Retour sur l’affaire
Samedi 15 août 2009 à Oujda, Aïcha Mokhtari s’est éteinte après plus de deux ans de souffrance, pour manque de soins médicaux adéquats. La défunte souffrait d’un cancer osseux appelé selon le jargon médical «ostéosarcome du genou gauche avec métastases pulmonaires». La maladie a été dépistée en 2007 par des spécialistes marocains.

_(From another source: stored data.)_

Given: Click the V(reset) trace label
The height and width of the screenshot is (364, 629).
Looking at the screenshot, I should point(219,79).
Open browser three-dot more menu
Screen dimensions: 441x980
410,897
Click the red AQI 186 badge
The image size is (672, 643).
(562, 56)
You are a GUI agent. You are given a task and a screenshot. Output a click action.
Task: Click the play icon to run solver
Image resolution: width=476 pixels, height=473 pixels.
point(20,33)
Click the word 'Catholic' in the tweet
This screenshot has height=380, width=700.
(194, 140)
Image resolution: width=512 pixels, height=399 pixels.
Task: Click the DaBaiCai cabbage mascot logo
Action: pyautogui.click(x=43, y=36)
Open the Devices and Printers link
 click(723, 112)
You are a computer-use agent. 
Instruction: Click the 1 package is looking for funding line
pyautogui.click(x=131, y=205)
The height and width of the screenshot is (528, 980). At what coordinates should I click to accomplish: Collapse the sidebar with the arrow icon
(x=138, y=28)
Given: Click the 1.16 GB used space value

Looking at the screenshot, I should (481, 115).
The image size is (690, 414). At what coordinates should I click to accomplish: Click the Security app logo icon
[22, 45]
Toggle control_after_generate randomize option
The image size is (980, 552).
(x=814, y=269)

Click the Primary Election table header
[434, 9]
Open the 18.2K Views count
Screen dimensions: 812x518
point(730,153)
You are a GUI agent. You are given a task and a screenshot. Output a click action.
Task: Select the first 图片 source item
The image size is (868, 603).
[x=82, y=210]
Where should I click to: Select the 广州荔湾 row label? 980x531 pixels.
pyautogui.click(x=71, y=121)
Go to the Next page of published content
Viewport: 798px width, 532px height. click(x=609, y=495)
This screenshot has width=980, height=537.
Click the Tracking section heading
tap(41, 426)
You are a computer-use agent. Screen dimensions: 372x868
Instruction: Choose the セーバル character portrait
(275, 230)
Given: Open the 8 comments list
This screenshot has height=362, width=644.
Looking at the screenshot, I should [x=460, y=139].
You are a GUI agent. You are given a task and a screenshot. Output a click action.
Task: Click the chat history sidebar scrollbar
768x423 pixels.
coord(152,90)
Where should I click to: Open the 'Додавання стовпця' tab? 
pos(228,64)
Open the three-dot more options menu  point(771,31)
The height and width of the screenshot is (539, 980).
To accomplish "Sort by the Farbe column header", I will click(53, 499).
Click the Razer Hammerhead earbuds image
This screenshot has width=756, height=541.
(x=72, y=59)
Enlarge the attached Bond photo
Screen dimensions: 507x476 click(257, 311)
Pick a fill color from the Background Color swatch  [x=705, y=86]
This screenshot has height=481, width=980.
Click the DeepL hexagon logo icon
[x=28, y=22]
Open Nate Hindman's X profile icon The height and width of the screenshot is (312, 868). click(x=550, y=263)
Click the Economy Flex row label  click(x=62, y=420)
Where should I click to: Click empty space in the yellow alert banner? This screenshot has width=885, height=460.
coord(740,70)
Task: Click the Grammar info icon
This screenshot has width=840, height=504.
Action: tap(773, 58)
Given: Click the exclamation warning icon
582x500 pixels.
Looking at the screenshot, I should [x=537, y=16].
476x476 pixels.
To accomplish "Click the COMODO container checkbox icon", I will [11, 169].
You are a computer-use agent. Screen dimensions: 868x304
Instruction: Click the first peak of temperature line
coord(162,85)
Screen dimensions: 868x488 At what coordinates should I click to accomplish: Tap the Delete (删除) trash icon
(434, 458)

Elle suivait son traitement au centre d’oncologie Hassan II à Oujda, sans toutefois que son état de santé ne s’améliore. Son médecin traitant lui conseille alors d’aller en France pour recevoir des soins adéquats. Aïcha Mokhtari dépose une demande de Visa pour soins médicaux auprès du Consulat de France à Fès. Cependant, sa demande a été refusée. Et depuis, c’est le cauchemar au quotidien. L’état de santé de Aïcha se dégrade de jour en jour. La France refuse de reconnaître l’erreur administrative commise à Fès et de la rectifier. Abdelaziz Mokhtari décide alors d’attaquer l’Etat marocain en la personne du Premier ministre et du ministère de la Santé en justice. Une plainte a été déposée auprès du tribunal administratif d’ Oujda, il les accuse de «négligence». En juillet 2008, il saisit la Commission de recours contre les décisions de refus de visa d’entrée en France dont le siège se trouve à Nantes. Sa revendication : réparation du préjudice subi. En vain. Il revient à la charge en 2009. Cependant, la maladie a eu raison de Aïcha.